From: Hugh Dickins <hughd@google.com>
To: "Kirill A. Shutemov" <kirill@shutemov.name>
Cc: Linus Torvalds <torvalds@linux-foundation.org>,
Hugh Dickins <hughd@google.com>,
Matthew Wilcox <willy@infradead.org>,
"Kirill A. Shutemov" <kirill.shutemov@linux.intel.com>,
Will Deacon <will@kernel.org>,
Linux Kernel Mailing List <linux-kernel@vger.kernel.org>,
Linux-MM <linux-mm@kvack.org>,
Linux ARM <linux-arm-kernel@lists.infradead.org>,
Catalin Marinas <catalin.marinas@arm.com>,
Jan Kara <jack@suse.cz>, Minchan Kim <minchan@kernel.org>,
Andrew Morton <akpm@linux-foundation.org>,
Vinayak Menon <vinmenon@codeaurora.org>,
Android Kernel Team <kernel-team@android.com>
Subject: Re: [PATCH 1/2] mm: Allow architectures to request 'old' entries when prefaulting
Date: Mon, 28 Dec 2020 20:35:06 -0800 (PST) [thread overview]
Message-ID: <alpine.LSU.2.11.2012281925420.1028@eggly.anvils> (raw)
In-Reply-To: <20201228221237.6nu75kgxq7ikxn2a@box>
Got it at last, sorry it's taken so long.
On Tue, 29 Dec 2020, Kirill A. Shutemov wrote:
> On Tue, Dec 29, 2020 at 01:05:48AM +0300, Kirill A. Shutemov wrote:
> > On Mon, Dec 28, 2020 at 10:47:36AM -0800, Linus Torvalds wrote:
> > > On Mon, Dec 28, 2020 at 4:53 AM Kirill A. Shutemov <kirill@shutemov.name> wrote:
> > > >
> > > > So far I only found one more pin leak and always-true check. I don't see
> > > > how can it lead to crash or corruption. Keep looking.
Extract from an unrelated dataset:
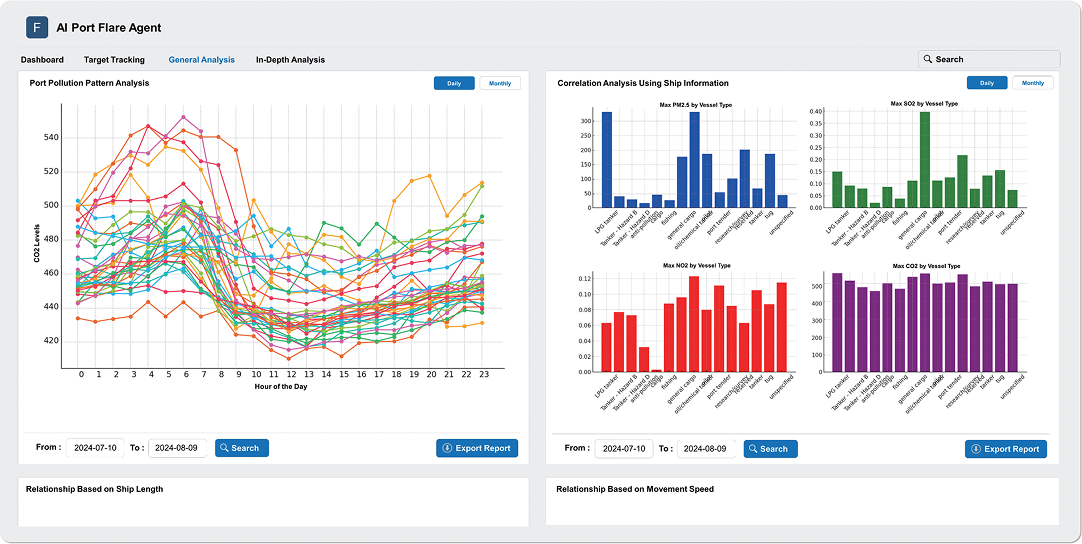The height and width of the screenshot is (544, 1082).
Task: Click the Max SO2 by Vessel Type chart
Action: [x=924, y=160]
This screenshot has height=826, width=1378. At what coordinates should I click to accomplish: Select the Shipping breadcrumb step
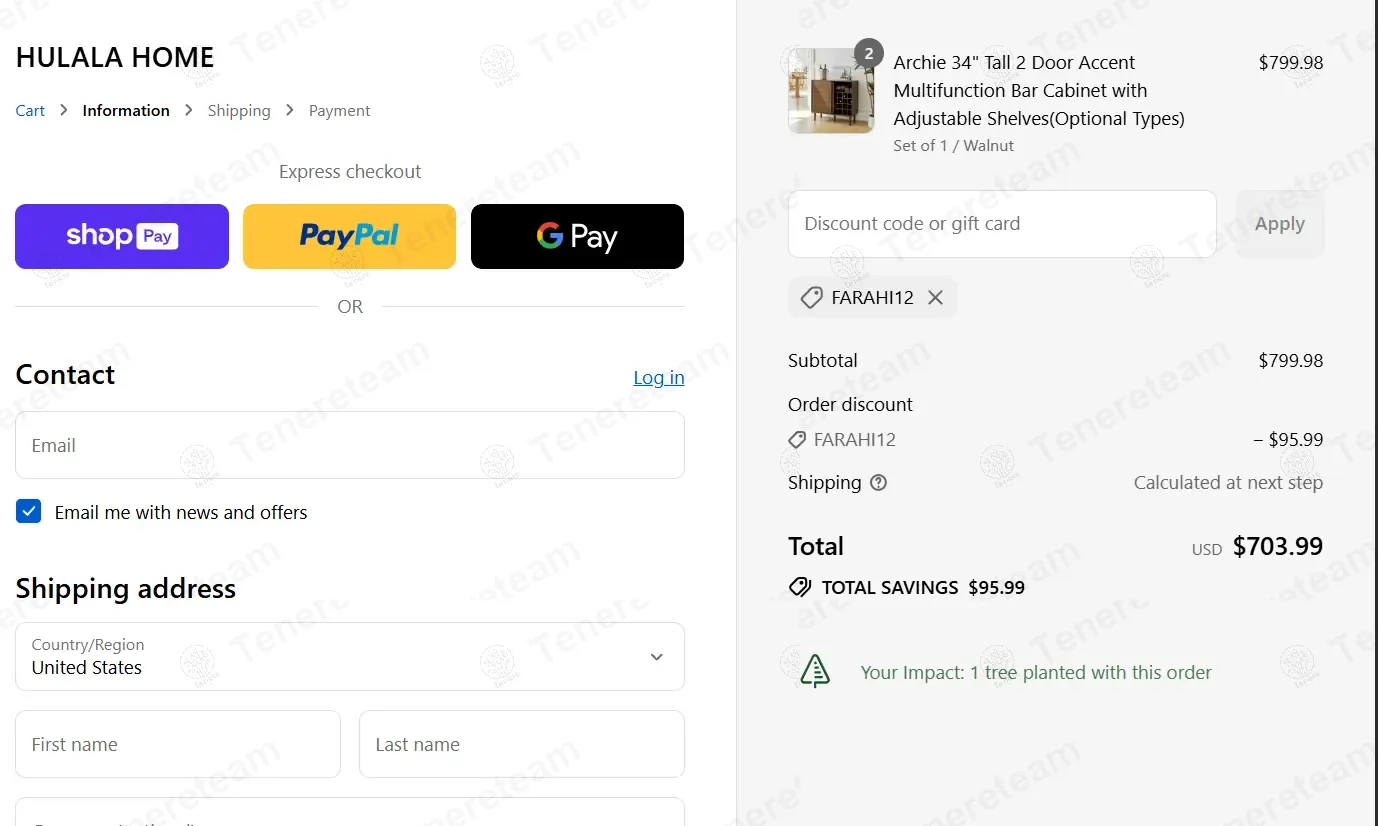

Those mods look good in themselves, but, as you expected,
made no difference to the corruption I was seeing.
> > >
> > > Well, I noticed that the nommu.c version of filemap_map_pages() needs
> > > fixing, but that's obviously not the case Hugh sees.
> > >
> > > No,m I think the problem is the
> > >
> > > pte_unmap_unlock(vmf->pte, vmf->ptl);
> > >
> > > at the end of filemap_map_pages().
> > >
> > > Why?
> > >
> > > Because we've been updating vmf->pte as we go along:
> > >
> > > vmf->pte += xas.xa_index - last_pgoff;
> > >
> > > and I think that by the time we get to that "pte_unmap_unlock()",
> > > vmf->pte potentially points to past the edge of the page directory.
> >
> > Well, if it's true we have bigger problem: we set up an pte entry without
> > relevant PTL.
> >
> > But I *think* we should be fine here: do_fault_around() limits start_pgoff
> > and end_pgoff to stay within the page table.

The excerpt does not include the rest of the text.